_Requirement_:
Each line from the one containing "Task: Switch to the Settings tab" through the last line of the entries below is to be transcribed exactly. Nothing else belongs in the reply.

*** Opening of Stored data ***

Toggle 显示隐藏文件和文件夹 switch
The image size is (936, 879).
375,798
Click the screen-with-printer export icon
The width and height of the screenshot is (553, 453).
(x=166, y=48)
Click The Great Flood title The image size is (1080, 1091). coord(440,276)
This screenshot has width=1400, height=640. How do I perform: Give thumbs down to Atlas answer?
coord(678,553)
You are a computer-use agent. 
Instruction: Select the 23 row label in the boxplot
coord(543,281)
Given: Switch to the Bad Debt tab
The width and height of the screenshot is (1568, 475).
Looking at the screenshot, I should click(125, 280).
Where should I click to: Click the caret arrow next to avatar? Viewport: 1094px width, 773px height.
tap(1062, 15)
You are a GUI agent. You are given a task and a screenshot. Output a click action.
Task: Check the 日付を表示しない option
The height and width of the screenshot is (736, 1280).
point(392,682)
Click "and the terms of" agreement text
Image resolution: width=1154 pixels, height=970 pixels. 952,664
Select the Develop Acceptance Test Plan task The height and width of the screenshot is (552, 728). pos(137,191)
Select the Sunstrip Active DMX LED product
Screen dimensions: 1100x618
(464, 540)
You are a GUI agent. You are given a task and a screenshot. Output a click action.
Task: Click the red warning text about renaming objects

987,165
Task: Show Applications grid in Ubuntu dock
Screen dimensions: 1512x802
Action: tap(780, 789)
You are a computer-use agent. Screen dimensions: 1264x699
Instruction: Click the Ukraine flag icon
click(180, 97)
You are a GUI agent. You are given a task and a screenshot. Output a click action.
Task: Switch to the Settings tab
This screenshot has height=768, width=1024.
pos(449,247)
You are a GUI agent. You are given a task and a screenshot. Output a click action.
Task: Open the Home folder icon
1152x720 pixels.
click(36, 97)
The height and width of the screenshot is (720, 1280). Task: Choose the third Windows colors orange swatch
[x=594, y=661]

*** Close of Stored data ***

_Written reply_:
Task: Switch to the Settings tab
This screenshot has height=768, width=1024.
pos(449,247)
You are a GUI agent. You are given a task and a screenshot. Output a click action.
Task: Open the Home folder icon
1152x720 pixels.
click(36, 97)
The height and width of the screenshot is (720, 1280). Task: Choose the third Windows colors orange swatch
[x=594, y=661]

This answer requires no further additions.